In addition, the job description of the first temple dwellers, God’s first image-bearers, Adam and Eve, matches the job description of the first priests or temple-servants later on in the Bible. Adam and Eve also performed the first sacrifice in Scripture. We’re told, “The LORD God took the man and put him in the garden to work it and keep it” (Gen 2:15).
This language is only used elsewhere in the Bible to describe the Levitical priests. Numbers 3:5-7 says, “The LORD spoke to Moses saying, ‘Bring the tribe of Levi near… They shall keep guard over the whole congregation before the tent of meeting, as they work at the tabernacle.’”[3] In this sense, Adam and Eve, God’s temple images in the garden, were prototypes of what would one day become priests in the tabernacle.
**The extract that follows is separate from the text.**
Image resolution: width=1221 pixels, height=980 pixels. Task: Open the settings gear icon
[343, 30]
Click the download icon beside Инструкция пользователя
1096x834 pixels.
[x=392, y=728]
Priests were those who offered sacrifices in the temple on behalf of their own sins and the sins of the people. And so too Adam would have his sins atoned for, and the sins of his wife, through a substitutionary sacrifice that would “cover” or atone for their sins (Gen 3:21).
The Wilderness Tabernacle
Eventually, Jacob, one of the patriarchs, a descendant of Adam, Noah, and Abraham, would have twelve sons, and their descendants wound up enslaved in Egypt (Ex 1:13). God heard the cries of his people, and raised up Moses to deliver Israel from their slavery (Ex 2:23-3:10). He delivered them through the Red Sea and into the wilderness (Ex 14).
Israel sojourned there for much longer than they would have hoped. God judged them by prolonging their wilderness wanderings for forty years because of their thankless and faithless grumbling and idolatry (Ex 16; 32). But as he did in the garden, God would not give up on dwelling with his people.